I generally haven't picked my child's friends, but I didn't make it easy for her to see the friends that I found unseemly (a rather rare occurrence).
Just once did I have a situation where I was absolutely against her forming a friendship, and it was with two young neighbor girls. Their parents were just absolute trash, and the sort of folks who would've used our kids friendship as an entry to having some sort of relationship with me and my husband. My husband thought I was being snobby, but it turned out another set of new neighbors made the mistake of becoming "friends" with those people, and had a whole host or problems related to the trashy couple's lack of boundaries. When my husband found out, he was actually pretty glad I had put a stop to the friendship.
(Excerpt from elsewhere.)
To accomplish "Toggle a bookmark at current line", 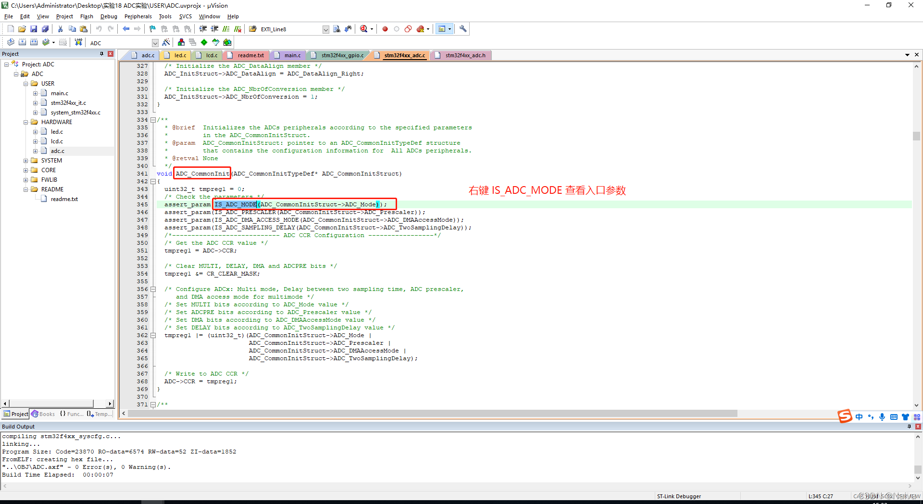I will pos(152,29).
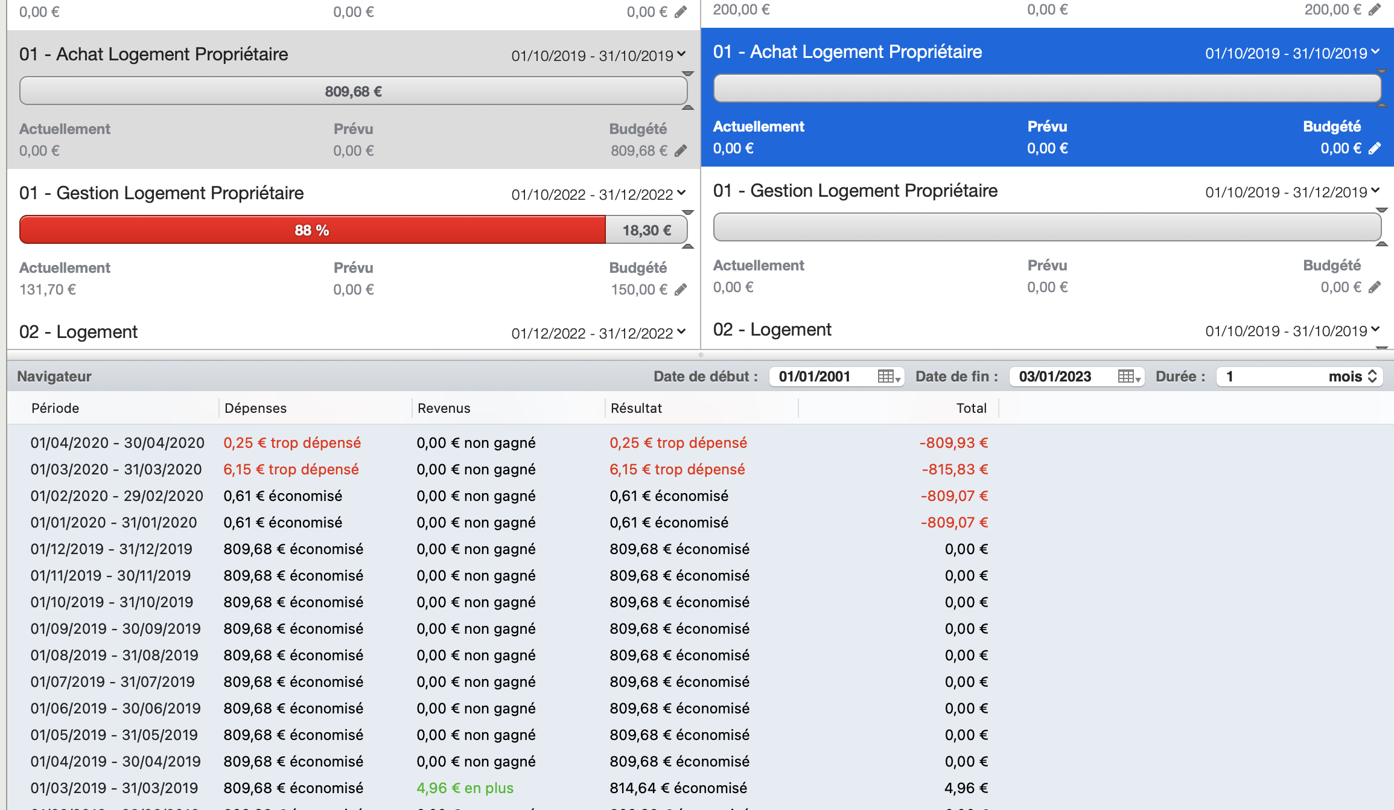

I felt bad for those girls, but their parents were just not the sort of people you want in your life, particularly if they live next door and you can't get away from them.
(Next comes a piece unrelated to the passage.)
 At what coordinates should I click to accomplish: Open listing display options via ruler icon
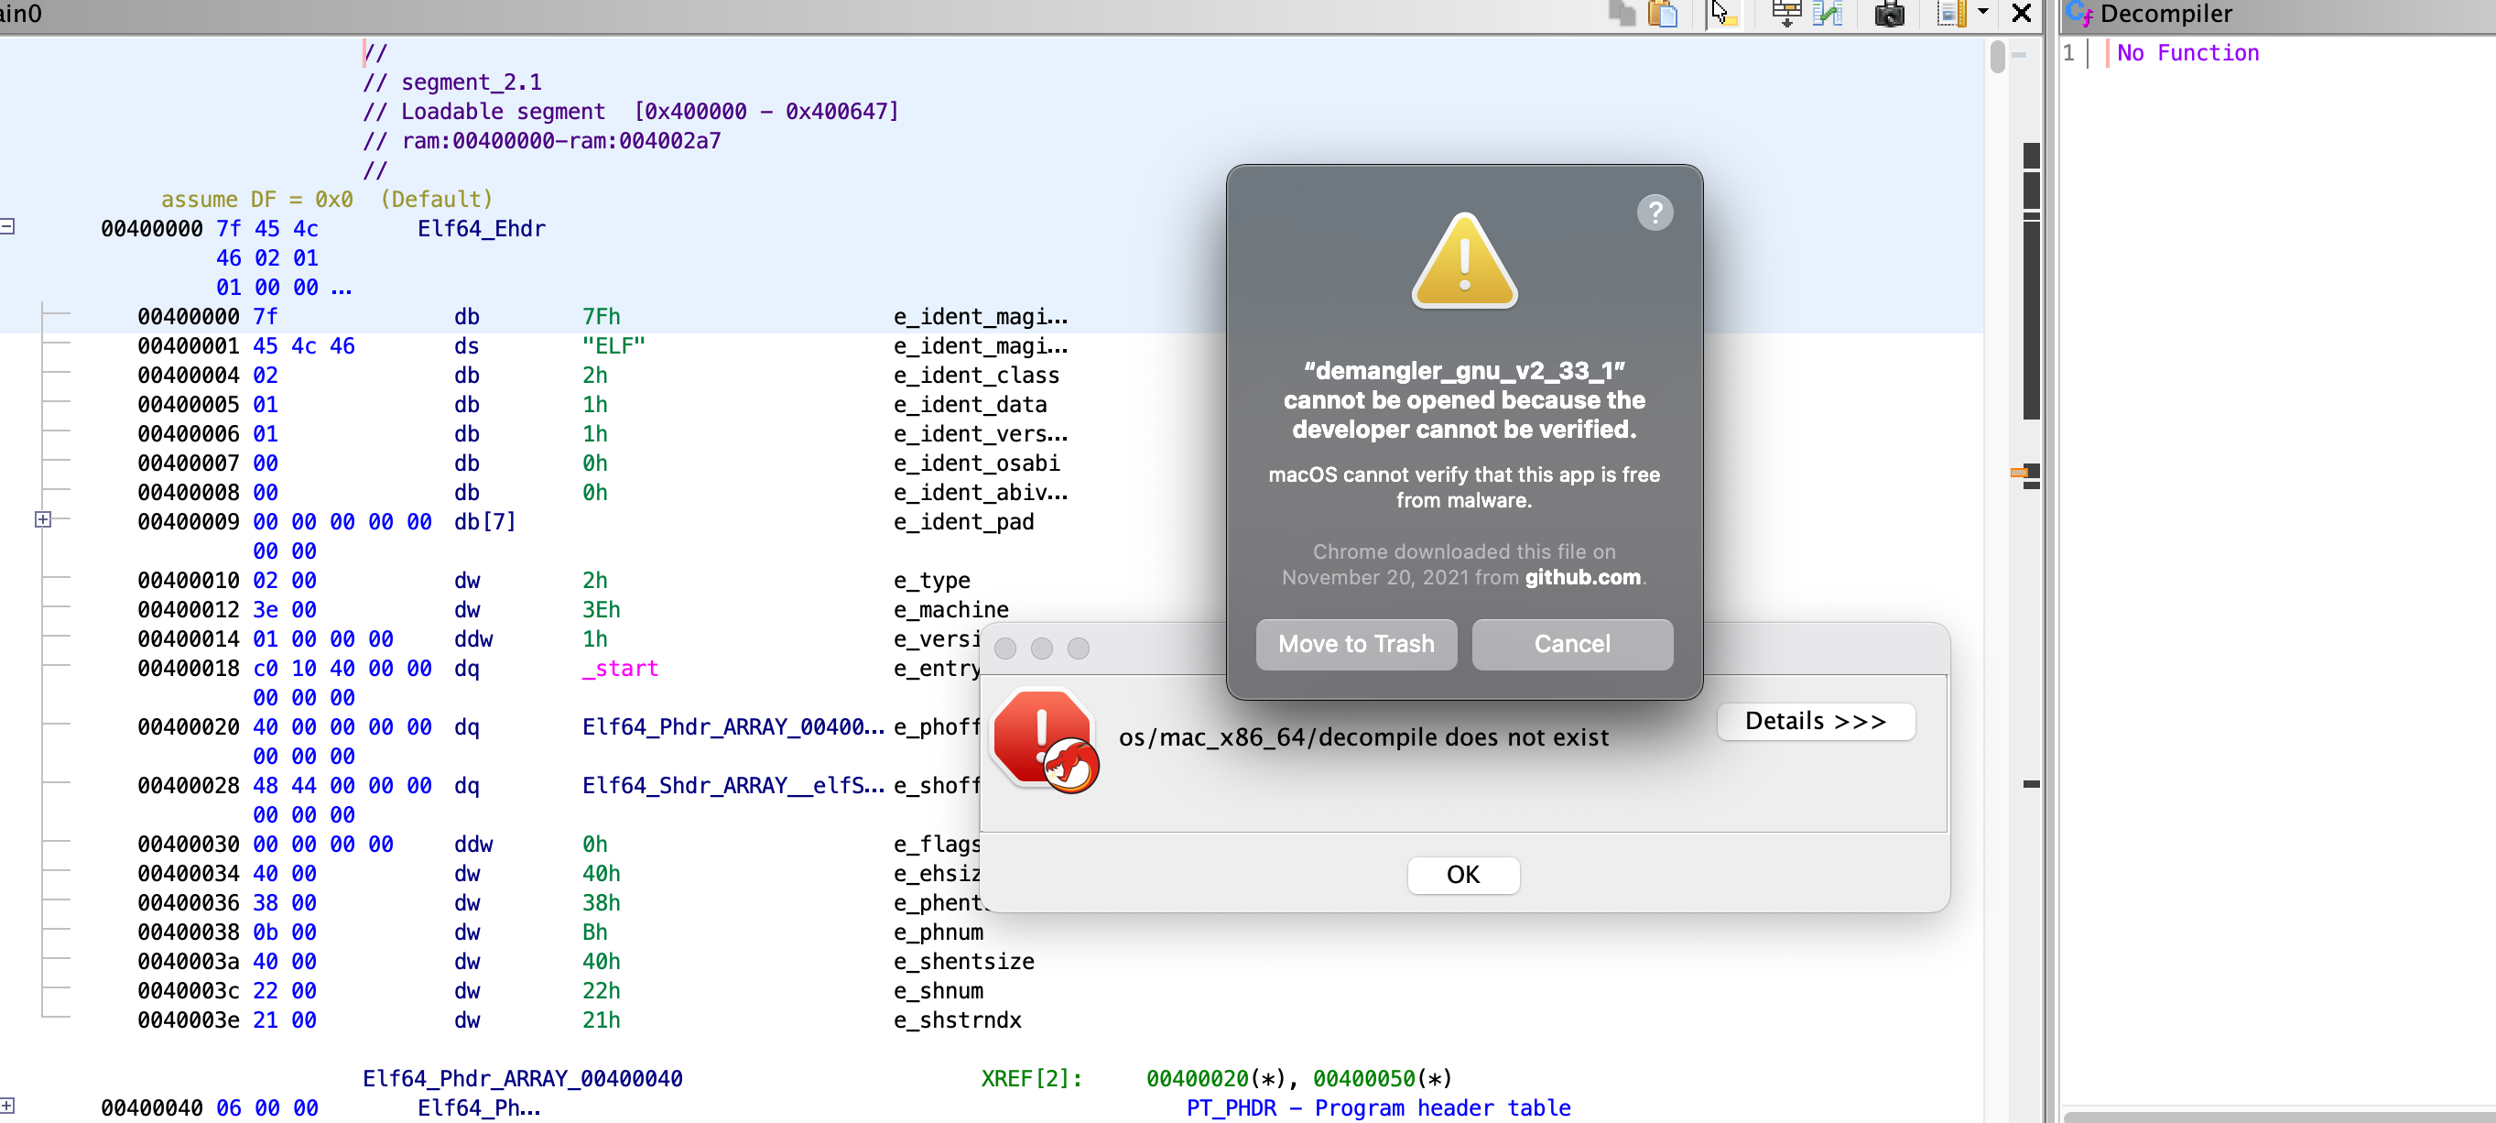[x=1950, y=14]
in one instance, you really do sound like a snob. there is no one to judge a child and the parents at face value, or where the live or that they may not live in a neighborhood llike yours. i have told my child how important good friends are. friends will shape your life more than most things...bad friends, make bad decisiions and more trouble. luckily my dd is not a social butterfly and prefers to have 1-2 friends than a whole pack. she has a great head on her shoulders. our neighborhood kids often don't treat her well, so she doesn't play with them and i doubt she ever will. even if she is lonely, she will find something to do on her own or call a friend from school. i am SO proud of her for being so strong her in convictions and beliefs. she will not put up with anyone being mean to her, even girls she thought were her friends. i feel that her learning these tough life lessons, will make her life much easier later. yes we should monitor our children's friends, but you have to be careful not to be superficially judgemental. you may be turning away one of the best friend's you and your child may ever know. as for the kids who are good kids, but come from "bad" familes, invite them over to your house so they can feel love and support/
@KenneMaw: Would you let your kid hang out with kids who parents were drunks, thieves (as per their own father- I later found out), had lots of guns and several vicious dogs (and criminal records, it turns out)? Yeah, I was judging at face value- and I was right. No one in that house was going to be a good friend to anyone, as my other poor neighbors found out. In fact, they turned out to be precisely the kind of people that anyone with any sense would stay far away from. I do not feel compelled to give everyone a chance to insinuate themselves into my family life out of some misguided "we are the world" sort of impulse. My job is to keep MY children safe. Jeez- so many of you mothers on this forum mistake "judging" for "good judgement."
My kids will pick their friends. I will be okay with their friends until they prove me wrong.